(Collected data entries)
┄┄┄┄┄┄┄┄┄┄┄┄┄┄┄┄┄┄┄┄

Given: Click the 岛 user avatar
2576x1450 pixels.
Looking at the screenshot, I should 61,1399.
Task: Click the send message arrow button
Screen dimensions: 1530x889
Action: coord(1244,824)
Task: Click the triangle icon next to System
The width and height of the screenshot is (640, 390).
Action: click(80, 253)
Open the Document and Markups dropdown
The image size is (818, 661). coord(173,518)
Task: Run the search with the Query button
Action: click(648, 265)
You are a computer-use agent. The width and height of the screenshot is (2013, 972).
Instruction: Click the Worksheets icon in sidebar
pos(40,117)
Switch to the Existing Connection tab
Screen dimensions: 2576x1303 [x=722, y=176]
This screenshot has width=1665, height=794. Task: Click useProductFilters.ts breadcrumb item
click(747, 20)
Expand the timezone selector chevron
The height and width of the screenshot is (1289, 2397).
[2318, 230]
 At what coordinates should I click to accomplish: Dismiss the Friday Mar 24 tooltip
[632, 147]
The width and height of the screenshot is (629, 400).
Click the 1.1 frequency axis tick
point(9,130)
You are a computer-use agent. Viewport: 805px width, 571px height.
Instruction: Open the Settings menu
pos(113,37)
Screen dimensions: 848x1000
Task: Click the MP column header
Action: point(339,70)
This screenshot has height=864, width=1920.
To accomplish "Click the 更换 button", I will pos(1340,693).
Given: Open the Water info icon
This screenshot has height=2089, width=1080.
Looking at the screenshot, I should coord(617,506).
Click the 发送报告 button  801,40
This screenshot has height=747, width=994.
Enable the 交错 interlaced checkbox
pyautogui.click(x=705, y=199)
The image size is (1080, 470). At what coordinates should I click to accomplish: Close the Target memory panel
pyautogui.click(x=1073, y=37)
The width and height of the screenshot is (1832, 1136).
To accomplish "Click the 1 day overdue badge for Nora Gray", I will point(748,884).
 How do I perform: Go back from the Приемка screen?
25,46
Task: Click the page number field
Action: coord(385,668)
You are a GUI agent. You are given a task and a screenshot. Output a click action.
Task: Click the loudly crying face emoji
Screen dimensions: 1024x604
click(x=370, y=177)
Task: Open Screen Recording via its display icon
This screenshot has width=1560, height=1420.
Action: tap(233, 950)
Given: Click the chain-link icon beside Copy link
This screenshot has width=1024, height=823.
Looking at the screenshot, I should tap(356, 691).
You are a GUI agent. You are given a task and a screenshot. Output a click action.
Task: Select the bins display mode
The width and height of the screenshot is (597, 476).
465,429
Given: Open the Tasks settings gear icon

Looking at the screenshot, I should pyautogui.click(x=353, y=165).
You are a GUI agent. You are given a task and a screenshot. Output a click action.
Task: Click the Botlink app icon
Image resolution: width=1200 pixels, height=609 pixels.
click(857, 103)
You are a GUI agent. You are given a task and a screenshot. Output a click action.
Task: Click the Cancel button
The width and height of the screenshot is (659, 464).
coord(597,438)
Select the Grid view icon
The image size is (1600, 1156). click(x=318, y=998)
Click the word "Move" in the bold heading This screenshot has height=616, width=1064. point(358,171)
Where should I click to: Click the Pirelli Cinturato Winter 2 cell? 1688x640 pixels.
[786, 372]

┄┄┄┄┄┄┄┄┄┄┄┄┄┄┄┄┄┄┄┄

_GOAL:_ Can you reproduce the records verbatim, starting with the line that contains "Given: Open the Water info icon" and going on through the line that contains "Action: tap(233, 950)", with both of those lines included?

_WRITTEN ANSWER:_
Given: Open the Water info icon
This screenshot has height=2089, width=1080.
Looking at the screenshot, I should coord(617,506).
Click the 发送报告 button  801,40
This screenshot has height=747, width=994.
Enable the 交错 interlaced checkbox
pyautogui.click(x=705, y=199)
The image size is (1080, 470). At what coordinates should I click to accomplish: Close the Target memory panel
pyautogui.click(x=1073, y=37)
The width and height of the screenshot is (1832, 1136).
To accomplish "Click the 1 day overdue badge for Nora Gray", I will point(748,884).
 How do I perform: Go back from the Приемка screen?
25,46
Task: Click the page number field
Action: coord(385,668)
You are a GUI agent. You are given a task and a screenshot. Output a click action.
Task: Click the loudly crying face emoji
Screen dimensions: 1024x604
click(x=370, y=177)
Task: Open Screen Recording via its display icon
This screenshot has width=1560, height=1420.
Action: tap(233, 950)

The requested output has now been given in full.